“Action speaks louder than words but not nearly as often.” – Mark Twain

Congressman Ralph Abraham, a Republican from Louisiana’s Fifth District and current candidate for governor, should have known better. Before Donald Trump took over the lease at 1600 Pennsylvania Avenue, it may have seemed impossible to believe that Ralph Abraham, of all people, would ever traffic in the language of white supremacy.

In his first year in Congress, Abraham joined the seven-member Arab-American Leadership PAC, which was comprised of six Republicans and one Democrat and, notably, included three members of Louisiana’s federal delegation: Ralph Abraham, Charles Boustany, and Garret Graves. (Boustany has subsequently left Congress).

It wasn’t the only time in which Abraham had embraced his status as an Arab-American. His paternal grandparents were immigrants from Lebanon, and the traditions and heritage of his father’s side of the family were a critical part of his life.

Yet after Donald Trump argued that four members of Congress, all women of color and three of whom were born in the United States, should “go back” to their own countries, a talking point that has been employed against people of color and immigrants since the nation’s beginning, Abraham got even uglier, offering to pay for the flights of his own colleagues to another country of their choice. We’re more familiar than most with this rhetoric: It is just a variation of the same white supremacist trope that was once employed by people like Leander Perez and David Duke.

Congressman Ralph Abraham (R- LA-05) tweets a white supremacist trope, echoing remarks made by Donald Trump.

In 2015, Abraham was one of the founding members of the bipartisan Congressional Caucus on U.S.-Lebanon Relations, which vowed to provide “support for the Lebanese Armed Forces (LAF) and security services, broaden Lebanon’s capacity to cope with the enormous numbers of refugees from Syria, and protect vulnerable religious communities in the Middle East.”

Since Trump’s arrival, however, Abraham has fully embraced the president’s agenda, even when it targets Arab-Americans and “vulnerable religious communities in the Middle East.” He offered a full-throated defense of Trump’s proposed “Muslim travel ban,” which was repeatedly struck down in the courts as unconstitutional before a different iteration, which included North Korea and Venezuela, was upheld.

One has to wonder what the congressman’s Lebanese grandparents or his father, Ralph Lee Abraham, Sr., would think about his politics.

Wedding Party (Kaliste Saloom, Joe Joseph, Alfred Boustany, Alexander Azar, Camille Joseph Saloom, and Joseph George Hannie) Hammond. Courtesy of University of Louisiana, Edith Garland Dupré Library, Special Collections, University Archives and Acadiana Manuscripts Collection.

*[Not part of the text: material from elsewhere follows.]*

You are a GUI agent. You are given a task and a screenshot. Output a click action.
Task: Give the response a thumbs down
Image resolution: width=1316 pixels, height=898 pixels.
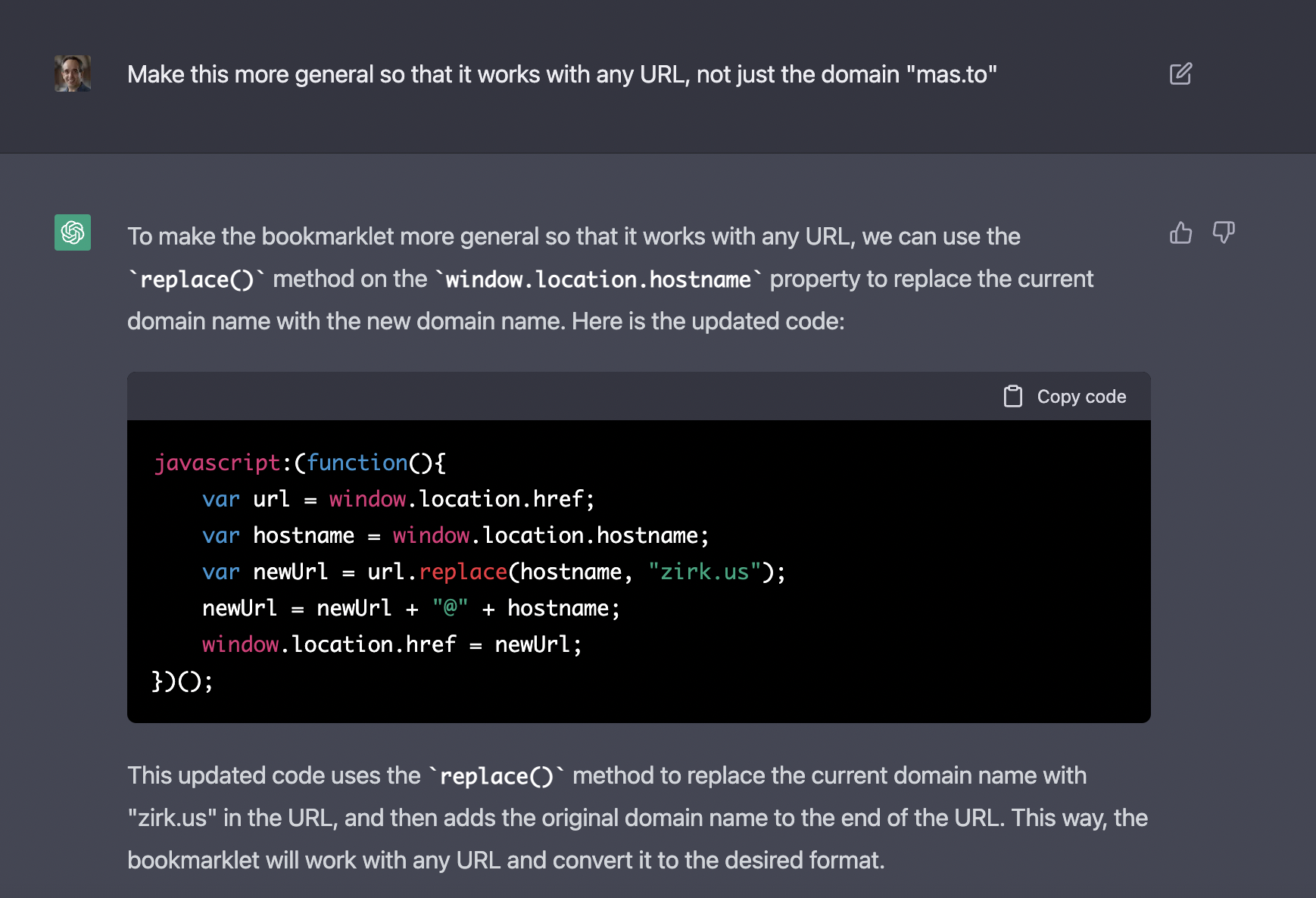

From the late 19th century until shortly after the end of the Second World War, Louisiana welcomed more emigrants from Lebanon than any other state in the American South, and those emigrants and the generations that followed them have become an integral part of Louisiana’s culture, its politics, and its history. Today, a visitor to Baton Rouge, for example, would be forgiven for being surprised by the prominence that Lebanese cuisine enjoys in the city’s culinary life; it’s not what most people would expect.

43% of Arab-Americans in Louisiana have “Lebanese roots,” according to the most recent U.S. Census, and there are many reasons to think the total population is significantly underreported.

When A.J. Liebling arrived from New York in 1959 to profile Gov. Earl K. Long, he observed, “Louisiana politics is of an intensity and complexity that are matched, in my experience, only in the Republic of Lebanon.” If he were alive today, he would have also noted that, as recently as two years ago, prior to Charles Boustany’s departure from office, half of Louisiana’s federal delegation in the House identified as Lebanese-American. Graves and Abraham, of course, remain in office. Liebling would probably also note that during his venture with Uncle Earl sixty years ago, he encountered a man who became the most consequential and prominent political leader from Louisiana but with ties to the Republic of Lebanon. Judge Edmund Reggie of Crowley was an early and close confidant and friend of the Kennedy family. His daughter Victoria Reggie is now better known as Vicki Kennedy, the widow of Sen. Ted Kennedy. But that’s another story.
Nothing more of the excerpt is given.